E. Alternatives Considered
This notice provides descriptions of the statutory provisions that
are addressed and identifies policies for implementing these
provisions. Due to the prescriptive nature of the statutory provisions,
no alternatives were considered.
F. Accounting Statement and Table
As required by OMB Circular A-4 (available at https://www.whitehousegov/omb/circulars/a004/a-4.pdf), in Table I below, we
have prepared an accounting statement showing the classification of
expenditures associated with the provisions of this notice as they
relate to acute care hospitals. This table provides our best estimate
of the change in Medicare payments to providers as a result of the
changes to the IPPS presented in this notice. All expenditures are
classified as transfers from the Federal government to Medicare
providers. As previously discussed, relative to what was projected in
the FY 2013 IPPS/LTCH PPS final rule, the changes in this notice for
implementing sections 605 and 606 of the ATRA are projected to increase
FY 2013 payments to IPPS hospitals by $509 million.

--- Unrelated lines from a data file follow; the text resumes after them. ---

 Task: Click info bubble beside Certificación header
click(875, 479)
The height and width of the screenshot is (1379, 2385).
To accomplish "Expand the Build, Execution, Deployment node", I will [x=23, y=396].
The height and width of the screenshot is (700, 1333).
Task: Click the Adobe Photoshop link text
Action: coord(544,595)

Table I--Accounting Statement: Classification of Estimated Expenditures
Under the IPPS From Published FY 2013 to Revised FY 2013
------------------------------------------------------------------------
Category Transfers
------------------------------------------------------------------------
Annualized Monetized Transfers......... $509 million
From Whom to Whom...................... Federal Government to IPPS
Medicare Providers
Total.............................. $509 million
------------------------------------------------------------------------
(Catalog of Federal Domestic Assistance Program No. 93.773,
Medicare--Hospital Insurance; and Program No. 93.774, Medicare--
Supplementary Medical Insurance Program)
Dated: January 30, 2013.
Marilyn Tavenner,
Acting Administrator, Centers for Medicare & Medicaid Services.
Approved: March 1, 2013.
Kathleen Sebelius,
Secretary, Department of Health and Human Services.